= Assignment =
Write out exactly the lines of the entries below from the one holding "Выпечка (285, 118)" to the one holding "[Advertisement] (285, 483)", inclusive, and leave out all other lines.

= Dataset extract =
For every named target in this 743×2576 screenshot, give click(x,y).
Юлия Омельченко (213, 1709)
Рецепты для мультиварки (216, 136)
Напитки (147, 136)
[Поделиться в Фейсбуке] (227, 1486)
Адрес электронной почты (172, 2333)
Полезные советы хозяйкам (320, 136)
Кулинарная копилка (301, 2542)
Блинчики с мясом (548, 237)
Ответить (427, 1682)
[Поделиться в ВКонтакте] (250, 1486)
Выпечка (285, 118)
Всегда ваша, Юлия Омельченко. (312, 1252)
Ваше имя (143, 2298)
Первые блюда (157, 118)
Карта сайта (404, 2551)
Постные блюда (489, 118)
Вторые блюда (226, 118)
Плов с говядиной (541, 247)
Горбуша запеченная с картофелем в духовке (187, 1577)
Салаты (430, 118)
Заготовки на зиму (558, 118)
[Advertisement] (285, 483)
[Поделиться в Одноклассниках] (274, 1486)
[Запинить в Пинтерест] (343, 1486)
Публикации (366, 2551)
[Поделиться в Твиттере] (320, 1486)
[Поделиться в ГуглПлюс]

= Reply =
Выпечка (285, 118)
Всегда ваша, Юлия Омельченко. (312, 1252)
Ваше имя (143, 2298)
Первые блюда (157, 118)
Карта сайта (404, 2551)
Постные блюда (489, 118)
Вторые блюда (226, 118)
Плов с говядиной (541, 247)
Горбуша запеченная с картофелем в духовке (187, 1577)
Салаты (430, 118)
Заготовки на зиму (558, 118)
[Advertisement] (285, 483)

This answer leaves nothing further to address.